==== Record set ====

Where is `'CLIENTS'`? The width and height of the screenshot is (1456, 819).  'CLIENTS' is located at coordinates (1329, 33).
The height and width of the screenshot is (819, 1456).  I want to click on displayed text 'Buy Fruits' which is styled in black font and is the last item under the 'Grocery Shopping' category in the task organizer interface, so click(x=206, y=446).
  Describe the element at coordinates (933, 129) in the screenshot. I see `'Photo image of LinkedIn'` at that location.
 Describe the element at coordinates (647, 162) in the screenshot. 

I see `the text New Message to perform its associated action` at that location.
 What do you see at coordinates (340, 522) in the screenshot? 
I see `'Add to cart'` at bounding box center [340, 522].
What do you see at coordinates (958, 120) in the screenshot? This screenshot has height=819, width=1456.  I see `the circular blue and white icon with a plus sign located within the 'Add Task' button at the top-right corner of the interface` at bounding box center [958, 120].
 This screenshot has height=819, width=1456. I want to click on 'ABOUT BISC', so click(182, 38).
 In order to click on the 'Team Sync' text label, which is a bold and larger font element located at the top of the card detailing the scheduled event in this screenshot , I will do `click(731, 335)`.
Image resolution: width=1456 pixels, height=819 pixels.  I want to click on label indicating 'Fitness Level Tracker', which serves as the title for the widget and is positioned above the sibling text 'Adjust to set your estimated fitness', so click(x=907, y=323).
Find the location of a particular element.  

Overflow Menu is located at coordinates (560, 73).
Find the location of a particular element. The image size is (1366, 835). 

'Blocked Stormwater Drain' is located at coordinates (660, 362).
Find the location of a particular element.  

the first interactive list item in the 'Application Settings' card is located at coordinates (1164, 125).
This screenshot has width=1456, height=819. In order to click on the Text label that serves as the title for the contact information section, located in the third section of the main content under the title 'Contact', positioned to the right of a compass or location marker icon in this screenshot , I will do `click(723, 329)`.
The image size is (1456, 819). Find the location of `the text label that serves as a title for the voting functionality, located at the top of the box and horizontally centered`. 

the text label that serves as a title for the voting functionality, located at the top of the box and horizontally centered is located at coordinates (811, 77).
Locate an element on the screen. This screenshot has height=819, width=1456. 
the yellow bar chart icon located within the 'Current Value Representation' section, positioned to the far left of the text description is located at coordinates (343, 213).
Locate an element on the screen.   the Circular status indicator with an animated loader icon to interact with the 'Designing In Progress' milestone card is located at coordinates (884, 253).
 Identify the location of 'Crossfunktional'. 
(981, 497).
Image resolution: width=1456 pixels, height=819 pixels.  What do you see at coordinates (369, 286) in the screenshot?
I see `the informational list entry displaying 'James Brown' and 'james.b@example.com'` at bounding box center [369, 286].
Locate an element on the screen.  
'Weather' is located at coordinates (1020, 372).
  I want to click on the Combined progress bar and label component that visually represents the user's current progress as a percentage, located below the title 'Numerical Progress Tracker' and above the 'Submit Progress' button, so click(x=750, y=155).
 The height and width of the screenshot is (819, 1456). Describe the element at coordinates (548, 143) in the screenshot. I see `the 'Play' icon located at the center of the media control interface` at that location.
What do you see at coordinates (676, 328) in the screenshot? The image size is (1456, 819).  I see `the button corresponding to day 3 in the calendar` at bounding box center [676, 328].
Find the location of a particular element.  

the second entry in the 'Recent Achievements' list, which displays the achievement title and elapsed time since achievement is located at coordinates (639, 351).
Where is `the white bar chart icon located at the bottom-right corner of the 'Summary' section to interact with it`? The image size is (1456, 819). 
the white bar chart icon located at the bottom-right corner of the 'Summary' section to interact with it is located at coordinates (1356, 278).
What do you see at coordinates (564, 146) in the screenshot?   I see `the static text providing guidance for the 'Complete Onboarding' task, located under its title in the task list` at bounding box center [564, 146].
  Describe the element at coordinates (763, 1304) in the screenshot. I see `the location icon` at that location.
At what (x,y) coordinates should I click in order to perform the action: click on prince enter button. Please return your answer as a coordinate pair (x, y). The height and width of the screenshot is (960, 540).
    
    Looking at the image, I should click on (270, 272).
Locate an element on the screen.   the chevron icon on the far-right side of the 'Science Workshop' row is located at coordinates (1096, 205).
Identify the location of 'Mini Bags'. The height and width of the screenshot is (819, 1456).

====

Do this:
Please list each line from the entries above that contains the word "Where".

Reply:
Where is `'CLIENTS'`? The width and height of the screenshot is (1456, 819).  'CLIENTS' is located at coordinates (1329, 33).
Where is `the white bar chart icon located at the bottom-right corner of the 'Summary' section to interact with it`? The image size is (1456, 819). 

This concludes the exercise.